═══ Exercise inputs

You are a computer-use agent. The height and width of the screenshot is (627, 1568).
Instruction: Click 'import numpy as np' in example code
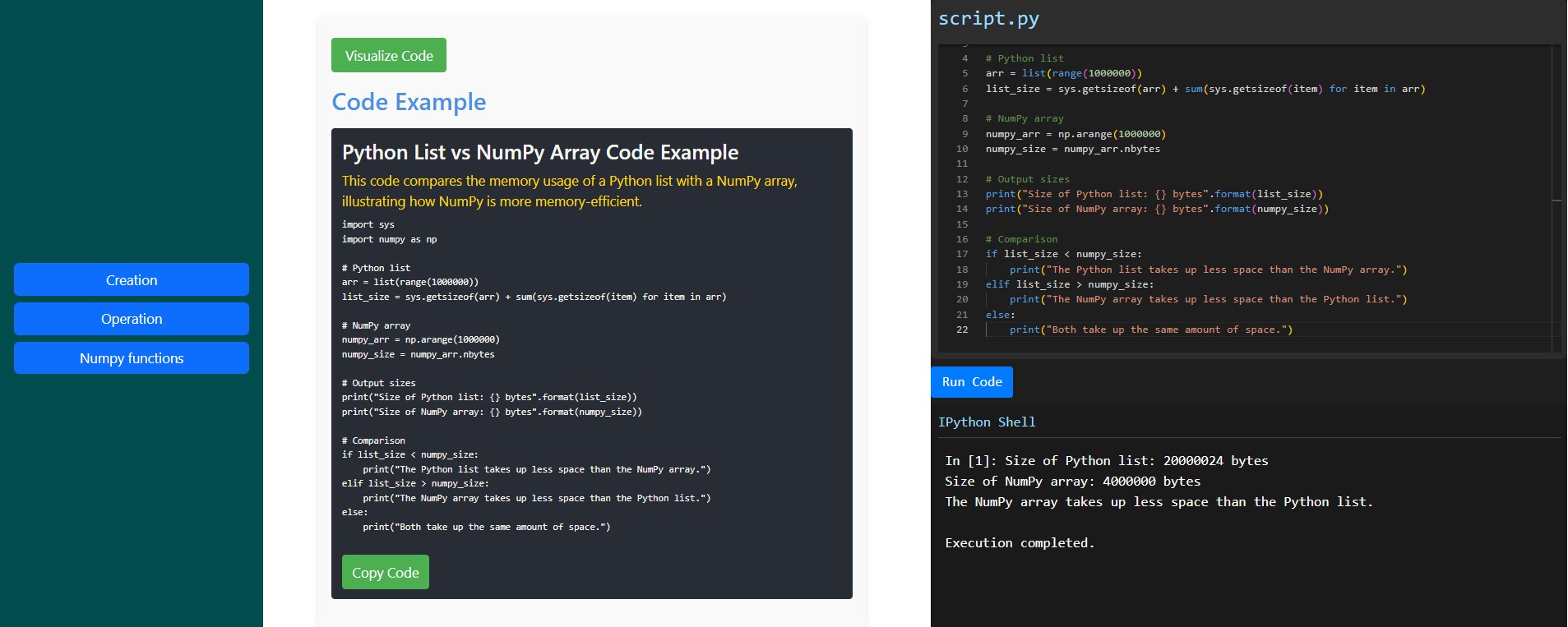(x=389, y=239)
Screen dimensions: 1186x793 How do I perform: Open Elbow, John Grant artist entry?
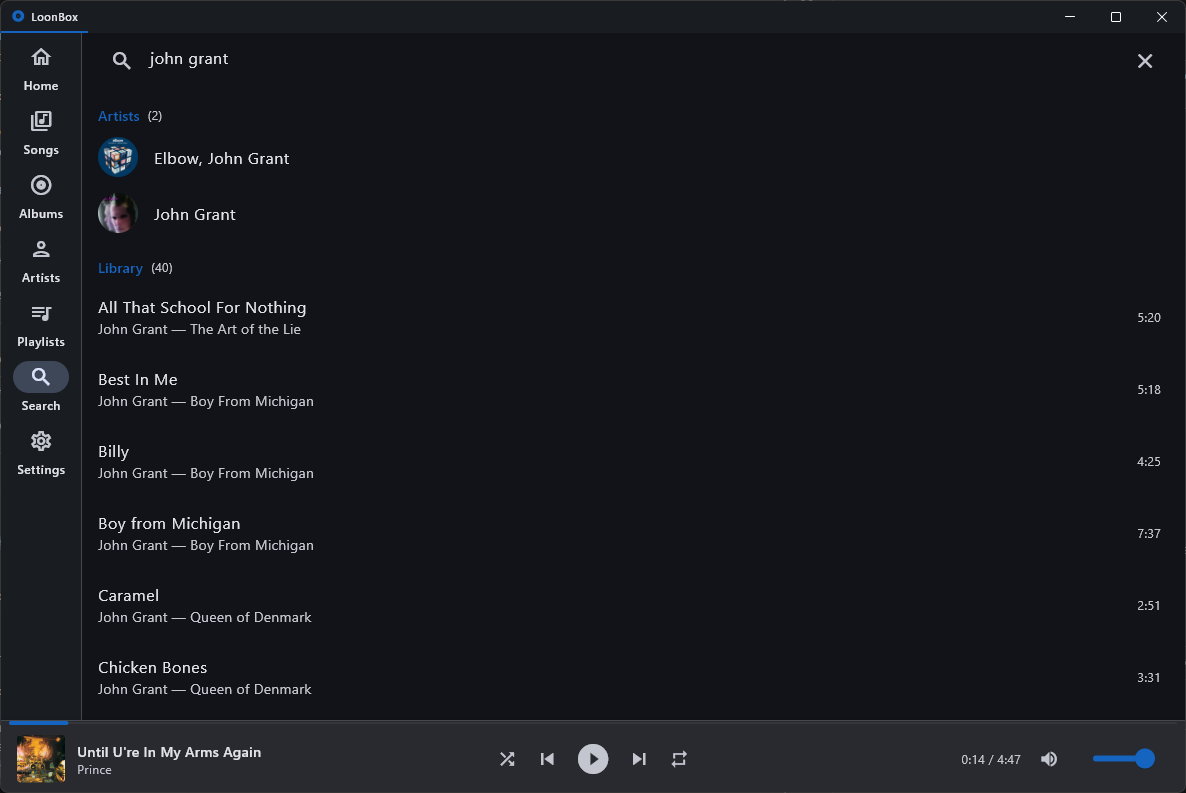221,158
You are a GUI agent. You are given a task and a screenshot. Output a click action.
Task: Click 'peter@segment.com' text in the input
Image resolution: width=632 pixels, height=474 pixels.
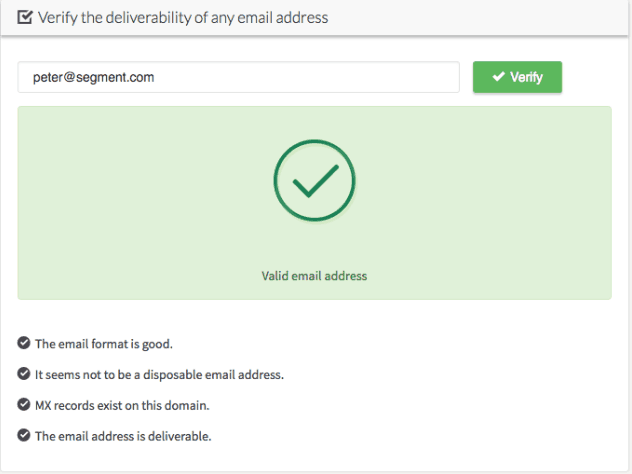pos(94,77)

══════

» **Problem requirements**: Go through the data and return each line where the word "agent" appears.

» **Expected answer**:
You are a computer-use agent. The height and width of the screenshot is (627, 1568).
You are a GUI agent. You are given a task and a screenshot. Output a click action.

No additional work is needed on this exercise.